Maria Theresa was the daughter of Emperor Charles VI and his wife, Elisabeth Christine of Brunswick-Wolfenbüttel. Throughout her childhood, her parents clung to the hope of having a son, and as such Maria was not raised with the expectation of becoming a ruler herself. Her education focused on skills befitting a queen consort, including music, dancing, and languages. However, when it became clear that no male heir would follow, the search for a suitable husband for Maria, who was expected to rule in her own right, began in earnest.
In 1736, she married Franz Stephan of Lorraine (Francis I), who had been carefully groomed as her father’s potential successor.
Upon her father’s death in 1740, Maria Theresa assumed control of the government and introduced a series of lasting reforms that strengthened the empire’s economy, military, and enhanced its education system, decreeing that all children, irrespective of gender, should attend school. Maria Theresa also made significant investments in public health initiatives, directing efforts to the study of infant mortality, limiting wasteful and unhygienic burial customs, and promoting the vaccination of children.

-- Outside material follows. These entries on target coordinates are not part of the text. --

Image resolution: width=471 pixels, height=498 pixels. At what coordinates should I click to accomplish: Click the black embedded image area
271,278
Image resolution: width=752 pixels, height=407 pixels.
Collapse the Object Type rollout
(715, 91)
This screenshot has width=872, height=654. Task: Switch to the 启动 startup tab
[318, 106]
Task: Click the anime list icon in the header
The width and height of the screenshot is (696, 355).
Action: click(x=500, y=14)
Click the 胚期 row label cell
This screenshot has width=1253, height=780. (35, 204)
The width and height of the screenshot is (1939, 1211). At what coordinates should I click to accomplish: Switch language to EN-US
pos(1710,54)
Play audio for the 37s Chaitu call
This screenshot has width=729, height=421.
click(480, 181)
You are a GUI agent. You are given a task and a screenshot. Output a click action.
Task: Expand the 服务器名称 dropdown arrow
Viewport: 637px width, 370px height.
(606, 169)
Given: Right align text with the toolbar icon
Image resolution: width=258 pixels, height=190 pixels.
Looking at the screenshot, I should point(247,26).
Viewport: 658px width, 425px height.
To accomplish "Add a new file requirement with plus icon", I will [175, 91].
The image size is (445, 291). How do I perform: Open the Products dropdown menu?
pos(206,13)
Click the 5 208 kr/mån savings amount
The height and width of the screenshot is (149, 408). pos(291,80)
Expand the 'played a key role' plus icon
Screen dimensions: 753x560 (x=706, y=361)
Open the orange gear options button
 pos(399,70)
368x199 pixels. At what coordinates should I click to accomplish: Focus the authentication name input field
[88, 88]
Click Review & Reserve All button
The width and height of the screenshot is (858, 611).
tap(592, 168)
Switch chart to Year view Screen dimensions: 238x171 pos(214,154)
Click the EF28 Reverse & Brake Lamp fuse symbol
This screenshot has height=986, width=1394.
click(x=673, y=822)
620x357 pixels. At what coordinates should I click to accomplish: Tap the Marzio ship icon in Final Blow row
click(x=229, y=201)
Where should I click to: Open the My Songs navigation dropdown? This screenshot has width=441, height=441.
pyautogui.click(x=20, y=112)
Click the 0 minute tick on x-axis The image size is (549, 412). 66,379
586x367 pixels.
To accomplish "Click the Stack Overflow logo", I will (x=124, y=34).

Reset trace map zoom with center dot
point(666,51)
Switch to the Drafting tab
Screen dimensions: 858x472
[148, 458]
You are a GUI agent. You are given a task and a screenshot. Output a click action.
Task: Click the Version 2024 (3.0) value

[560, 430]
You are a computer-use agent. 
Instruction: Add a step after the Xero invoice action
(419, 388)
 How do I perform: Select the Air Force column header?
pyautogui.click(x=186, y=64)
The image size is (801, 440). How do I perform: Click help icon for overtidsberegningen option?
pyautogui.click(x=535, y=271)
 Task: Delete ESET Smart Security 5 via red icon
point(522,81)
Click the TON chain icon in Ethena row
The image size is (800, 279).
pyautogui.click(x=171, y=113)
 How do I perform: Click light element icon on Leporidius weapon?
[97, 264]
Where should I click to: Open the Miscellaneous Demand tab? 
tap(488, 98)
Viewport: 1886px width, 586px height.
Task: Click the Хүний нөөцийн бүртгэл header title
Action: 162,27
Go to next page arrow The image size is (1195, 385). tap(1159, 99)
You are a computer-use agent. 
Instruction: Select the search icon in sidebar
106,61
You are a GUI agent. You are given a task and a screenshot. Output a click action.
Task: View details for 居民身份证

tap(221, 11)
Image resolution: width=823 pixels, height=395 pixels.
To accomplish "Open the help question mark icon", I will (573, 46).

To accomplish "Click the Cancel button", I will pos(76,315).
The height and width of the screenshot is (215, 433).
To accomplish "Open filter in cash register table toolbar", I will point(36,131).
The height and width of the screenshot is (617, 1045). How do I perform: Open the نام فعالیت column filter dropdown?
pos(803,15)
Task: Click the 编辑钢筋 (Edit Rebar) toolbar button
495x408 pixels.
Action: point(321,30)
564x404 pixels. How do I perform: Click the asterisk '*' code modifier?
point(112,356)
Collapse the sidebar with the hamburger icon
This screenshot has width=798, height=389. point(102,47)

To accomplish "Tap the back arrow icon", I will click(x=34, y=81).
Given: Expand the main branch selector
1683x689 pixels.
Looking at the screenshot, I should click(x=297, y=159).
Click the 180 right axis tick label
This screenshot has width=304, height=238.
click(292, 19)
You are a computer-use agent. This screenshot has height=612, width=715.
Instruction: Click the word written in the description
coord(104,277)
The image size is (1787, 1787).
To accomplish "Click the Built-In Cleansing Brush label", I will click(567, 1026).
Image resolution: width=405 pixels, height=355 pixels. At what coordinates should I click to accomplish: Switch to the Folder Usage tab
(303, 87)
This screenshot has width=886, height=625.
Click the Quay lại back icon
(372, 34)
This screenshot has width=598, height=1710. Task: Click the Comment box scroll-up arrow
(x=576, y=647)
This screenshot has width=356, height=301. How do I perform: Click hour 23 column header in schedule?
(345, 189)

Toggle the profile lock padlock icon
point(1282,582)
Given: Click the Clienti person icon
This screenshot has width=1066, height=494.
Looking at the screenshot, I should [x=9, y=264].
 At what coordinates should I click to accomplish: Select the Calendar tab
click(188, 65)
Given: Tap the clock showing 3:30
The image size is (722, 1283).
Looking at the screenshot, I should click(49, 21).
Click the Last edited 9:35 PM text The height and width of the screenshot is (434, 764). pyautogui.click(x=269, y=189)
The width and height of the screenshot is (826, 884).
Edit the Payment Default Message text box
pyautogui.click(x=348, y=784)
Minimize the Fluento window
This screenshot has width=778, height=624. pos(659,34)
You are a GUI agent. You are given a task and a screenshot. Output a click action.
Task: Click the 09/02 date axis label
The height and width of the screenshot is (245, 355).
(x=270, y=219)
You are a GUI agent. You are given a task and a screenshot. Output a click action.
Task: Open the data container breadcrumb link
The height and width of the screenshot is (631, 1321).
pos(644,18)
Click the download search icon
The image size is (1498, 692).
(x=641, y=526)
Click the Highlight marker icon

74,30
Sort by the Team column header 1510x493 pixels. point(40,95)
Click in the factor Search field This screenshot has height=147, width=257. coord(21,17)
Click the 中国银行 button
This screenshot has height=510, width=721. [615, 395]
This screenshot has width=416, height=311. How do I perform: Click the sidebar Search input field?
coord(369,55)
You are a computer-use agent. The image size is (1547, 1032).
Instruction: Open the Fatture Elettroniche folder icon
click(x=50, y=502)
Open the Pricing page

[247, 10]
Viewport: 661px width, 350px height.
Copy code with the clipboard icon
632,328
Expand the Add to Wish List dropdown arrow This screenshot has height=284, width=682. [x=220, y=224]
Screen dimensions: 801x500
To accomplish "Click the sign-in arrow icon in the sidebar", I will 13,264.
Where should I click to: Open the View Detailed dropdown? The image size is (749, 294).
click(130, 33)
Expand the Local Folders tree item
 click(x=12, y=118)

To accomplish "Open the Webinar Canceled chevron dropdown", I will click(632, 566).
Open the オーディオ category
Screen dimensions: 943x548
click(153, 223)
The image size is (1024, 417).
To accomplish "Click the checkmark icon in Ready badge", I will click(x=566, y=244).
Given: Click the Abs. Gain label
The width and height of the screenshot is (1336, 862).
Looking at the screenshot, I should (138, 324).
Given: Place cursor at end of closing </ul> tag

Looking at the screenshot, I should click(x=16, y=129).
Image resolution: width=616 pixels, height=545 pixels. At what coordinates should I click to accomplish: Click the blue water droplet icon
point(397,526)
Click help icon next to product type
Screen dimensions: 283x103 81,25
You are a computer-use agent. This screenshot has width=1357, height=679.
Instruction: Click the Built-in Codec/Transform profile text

As a devout Catholic, Maria Theresa rejected the idea of religious tolerance and believed that unity was necessary for a peaceful kingdom. She and her husband had a total of sixteen children, contributing to Maria’s image of idealized maternal devotion. After Francis’s death in 1776, the Empress spent the remainder of her life cloaked in black and deeply mourning her husband’s passing. Their eldest son, Joseph, succeeded his mother as Holy Roman Emperor.
Marie Antoinette was the last Queen of France before the French Revolution. She was born on November 2, 1755, in Vienna, Austria, and was the youngest daughter of Empress Maria Theresa and Emperor Francis I of the Holy Roman Empire. In 1770, at the age of 14, she married Louis-Auguste, who later became King Louis XVI of France.
Marie Antoinette’s life at the French court was marked by extravagance, lavish spending, and a reputation for frivolity. Regarded as a fashion icon amongst the European courts, she was known for her flamboyant fashion choices and opulent lifestyle, which earned her criticism and fueled public resentment towards the monarchy. Her marriage to Louis XVI was initially strained, and they faced difficulties in consummating the marriage, which further added to public speculation and criticism. They would go on to have four children – all born before the French Revolution _ though only one survived into adulthood.
During the French Revolution and the turbulent twilight years of the Ancien Régime, Marie Antoinette became a symbol of the decadence and excesses of the monarchy. Marie would suffer much of the blame for the perceived moral decay of the French royal family.
Following the abolition of the monarchy in 1792, Marie Antoinette and her family were imprisoned. In 1793, she was convicted of treason by Revolutionary Tribunal and executed by guillotine at the Place de la Révolution in Paris.